(Minghui.org) I had a conflict with an 80-year-old practitioner in 2010 when I was staying at her house to make truth-clarification materials. I casually threw away some of her things that I felt should not be kept and moved things around without her knowledge. Quite a few times she couldn’t find something that she needed.
I was immature at that time and hurt the practitioner in many ways.
I later returned to the practitioner's house to make materials again. I hoped to resolve the conflicts between us. This time, I made sure not to touch her belongings; I came up with simple ways that she could help with the project and I also cooked for her. But no matter what I did, she still bore a grudge against me.
I look within and recalled that there was one occasion when I was at her house and the printer broke down. I decided to take it to the repair center. The practitioner tried to come along and I said, “Why are you coming? That means while I carry the printer, I also have to take care of you. You can't come.”
I was selfish and hurt her with my words. I did not consider that she was trying to help out and play a part in the truth-clarification project.
I said sorry to her in my heart, “I was wrong. I'm sorry that I've hurt you. I'll change.” But things were still tense between us. I continued to look within.
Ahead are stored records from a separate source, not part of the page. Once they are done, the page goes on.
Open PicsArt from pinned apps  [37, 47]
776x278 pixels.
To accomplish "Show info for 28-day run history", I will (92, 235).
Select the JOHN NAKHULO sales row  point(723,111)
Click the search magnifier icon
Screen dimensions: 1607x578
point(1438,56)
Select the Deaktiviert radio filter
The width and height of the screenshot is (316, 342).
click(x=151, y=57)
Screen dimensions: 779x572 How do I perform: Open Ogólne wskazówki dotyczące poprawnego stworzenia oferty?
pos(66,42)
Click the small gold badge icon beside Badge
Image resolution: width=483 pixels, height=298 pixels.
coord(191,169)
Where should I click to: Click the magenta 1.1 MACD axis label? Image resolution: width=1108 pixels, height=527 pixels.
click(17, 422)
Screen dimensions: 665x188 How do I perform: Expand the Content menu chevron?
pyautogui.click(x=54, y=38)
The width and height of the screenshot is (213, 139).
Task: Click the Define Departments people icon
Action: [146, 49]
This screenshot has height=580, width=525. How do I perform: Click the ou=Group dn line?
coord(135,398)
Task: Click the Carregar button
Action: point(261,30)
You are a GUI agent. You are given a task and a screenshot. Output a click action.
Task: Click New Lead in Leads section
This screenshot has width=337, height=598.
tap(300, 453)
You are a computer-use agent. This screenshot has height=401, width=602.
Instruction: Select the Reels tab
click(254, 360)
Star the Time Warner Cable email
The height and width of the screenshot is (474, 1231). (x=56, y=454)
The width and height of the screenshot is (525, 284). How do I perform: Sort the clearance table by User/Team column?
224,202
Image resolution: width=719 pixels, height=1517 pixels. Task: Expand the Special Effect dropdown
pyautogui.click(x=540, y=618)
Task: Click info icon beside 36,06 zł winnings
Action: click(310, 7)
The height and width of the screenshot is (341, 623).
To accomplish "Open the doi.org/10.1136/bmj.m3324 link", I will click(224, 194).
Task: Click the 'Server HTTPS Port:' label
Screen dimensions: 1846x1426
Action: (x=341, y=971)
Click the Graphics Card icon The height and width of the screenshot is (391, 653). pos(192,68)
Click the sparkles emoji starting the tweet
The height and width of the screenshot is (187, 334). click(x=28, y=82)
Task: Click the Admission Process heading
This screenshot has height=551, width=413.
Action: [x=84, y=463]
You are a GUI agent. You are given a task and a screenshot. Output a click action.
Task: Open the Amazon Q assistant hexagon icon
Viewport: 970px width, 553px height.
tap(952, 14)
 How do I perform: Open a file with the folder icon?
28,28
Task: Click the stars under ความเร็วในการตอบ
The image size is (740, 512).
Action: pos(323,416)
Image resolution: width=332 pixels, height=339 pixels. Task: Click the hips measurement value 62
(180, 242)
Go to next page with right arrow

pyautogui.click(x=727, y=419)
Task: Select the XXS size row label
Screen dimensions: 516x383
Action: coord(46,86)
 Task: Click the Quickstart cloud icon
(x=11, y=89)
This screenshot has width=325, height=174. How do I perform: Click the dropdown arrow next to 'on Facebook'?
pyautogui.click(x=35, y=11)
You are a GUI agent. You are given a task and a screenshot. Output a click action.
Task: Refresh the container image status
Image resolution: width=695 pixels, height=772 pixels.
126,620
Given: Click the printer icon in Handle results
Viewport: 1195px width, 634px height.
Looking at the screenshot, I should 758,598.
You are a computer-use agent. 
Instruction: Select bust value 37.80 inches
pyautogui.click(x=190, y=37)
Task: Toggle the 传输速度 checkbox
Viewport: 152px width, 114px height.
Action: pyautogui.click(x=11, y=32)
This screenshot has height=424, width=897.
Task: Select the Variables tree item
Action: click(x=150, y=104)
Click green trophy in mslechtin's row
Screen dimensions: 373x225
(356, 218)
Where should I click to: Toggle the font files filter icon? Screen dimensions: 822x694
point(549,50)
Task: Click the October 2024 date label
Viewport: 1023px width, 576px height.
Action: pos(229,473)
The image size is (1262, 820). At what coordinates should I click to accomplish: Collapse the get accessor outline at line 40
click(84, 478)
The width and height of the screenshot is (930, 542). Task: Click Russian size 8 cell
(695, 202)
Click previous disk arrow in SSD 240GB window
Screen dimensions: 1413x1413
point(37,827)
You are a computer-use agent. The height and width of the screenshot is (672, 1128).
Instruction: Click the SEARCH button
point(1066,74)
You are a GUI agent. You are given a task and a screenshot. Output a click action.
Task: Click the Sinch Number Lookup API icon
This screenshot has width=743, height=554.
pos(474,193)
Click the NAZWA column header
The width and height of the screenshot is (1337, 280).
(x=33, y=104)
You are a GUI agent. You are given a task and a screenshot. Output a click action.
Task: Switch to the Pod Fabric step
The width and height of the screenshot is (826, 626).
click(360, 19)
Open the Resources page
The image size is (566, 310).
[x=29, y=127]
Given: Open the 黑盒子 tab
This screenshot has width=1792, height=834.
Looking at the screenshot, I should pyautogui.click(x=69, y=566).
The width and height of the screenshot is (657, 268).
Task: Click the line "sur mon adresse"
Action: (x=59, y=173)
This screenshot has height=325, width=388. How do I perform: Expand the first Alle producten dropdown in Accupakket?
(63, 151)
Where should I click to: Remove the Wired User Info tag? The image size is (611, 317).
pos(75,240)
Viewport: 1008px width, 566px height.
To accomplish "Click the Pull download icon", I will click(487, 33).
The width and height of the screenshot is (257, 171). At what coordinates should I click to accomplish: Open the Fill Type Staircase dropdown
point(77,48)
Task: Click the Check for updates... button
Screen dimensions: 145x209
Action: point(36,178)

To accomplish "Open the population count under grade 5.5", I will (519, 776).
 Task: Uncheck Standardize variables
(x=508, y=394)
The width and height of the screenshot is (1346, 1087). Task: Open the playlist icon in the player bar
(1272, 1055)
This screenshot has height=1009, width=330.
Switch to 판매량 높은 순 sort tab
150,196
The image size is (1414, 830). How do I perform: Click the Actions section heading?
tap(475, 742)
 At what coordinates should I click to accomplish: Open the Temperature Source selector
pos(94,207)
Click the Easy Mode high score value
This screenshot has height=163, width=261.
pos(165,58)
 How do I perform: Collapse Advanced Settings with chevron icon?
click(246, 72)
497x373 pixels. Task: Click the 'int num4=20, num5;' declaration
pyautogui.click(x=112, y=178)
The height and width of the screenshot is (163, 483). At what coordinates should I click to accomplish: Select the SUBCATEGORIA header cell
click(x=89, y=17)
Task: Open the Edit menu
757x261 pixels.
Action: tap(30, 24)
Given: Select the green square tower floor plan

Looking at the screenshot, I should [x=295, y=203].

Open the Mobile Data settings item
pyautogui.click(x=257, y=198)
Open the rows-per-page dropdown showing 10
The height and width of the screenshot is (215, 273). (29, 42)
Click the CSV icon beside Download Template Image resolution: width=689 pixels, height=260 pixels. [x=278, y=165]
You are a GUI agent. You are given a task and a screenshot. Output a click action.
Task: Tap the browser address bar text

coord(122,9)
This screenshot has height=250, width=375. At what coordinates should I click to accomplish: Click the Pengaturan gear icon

One day, another practitioner told me, “[My host-practitioner] complained that you messed up her computer.”
I felt a bit upset when I heard this. I was using her computer to make truth-clarification materials. Why did she complain about me?
I then recalled Master's Fa,
“As a cultivatorOne always looks for one’s own faults’Tis the Way to get rid of attachments most effectivelyThere’s no way to skip ordeals, big or small[During a conflict, if you can remember:]“He’s right,And I’m wrong,”What’s to dispute?” (“Who's Right, Who's Wrong” in Hong Yin III)
As I recited Master's Fa, I came to see that while my purpose for using her computer was not selfish, I should have respected her as the owner of the machine, and should have checked with her before making any changes.
I told the elderly practitioner, “It was wrong of me to be so casual in my actions. I've hurt you. I didn't put myself in your shoes. I'll change and be more careful from now on.”
Our relationship improved. However, she still seemed to have something against me. I continued to look within.
Once, she told another practitioner that I did not allow her to go out and distribute materials. In actuality, I was reluctant to let her distribute the materials because her house was a major material production site, and I worried about the safety of the site.
Moreover, I felt that because of her age, she could only cover a short distance every day, and the number of sentient beings that she would encounter would be limited.
I suddenly realized that I was using the material site as an excuse to cover up my attachment of fear. I was afraid that she would get in trouble or arrested, and bring danger to me.
I realized that this was the result of not fully trusting in Master and the Fa.
Master said,
“If the matter has absolutely nothing to do with you or doesn’t involve any of the attachments you should break, then that thing would rarely happen to you. If you didn’t have an attachment the problem wouldn’t have come about. I have to be responsible for your cultivation.” (“Teaching the Fa at the Conference in Europe”)
I apologized to the practitioner, explaining, “I was afraid that you would bring danger to me. I was wrong. Saving people is the responsibility and obligation of every Dafa disciple.”
The practitioner smiled. Our conflicts were finally resolved.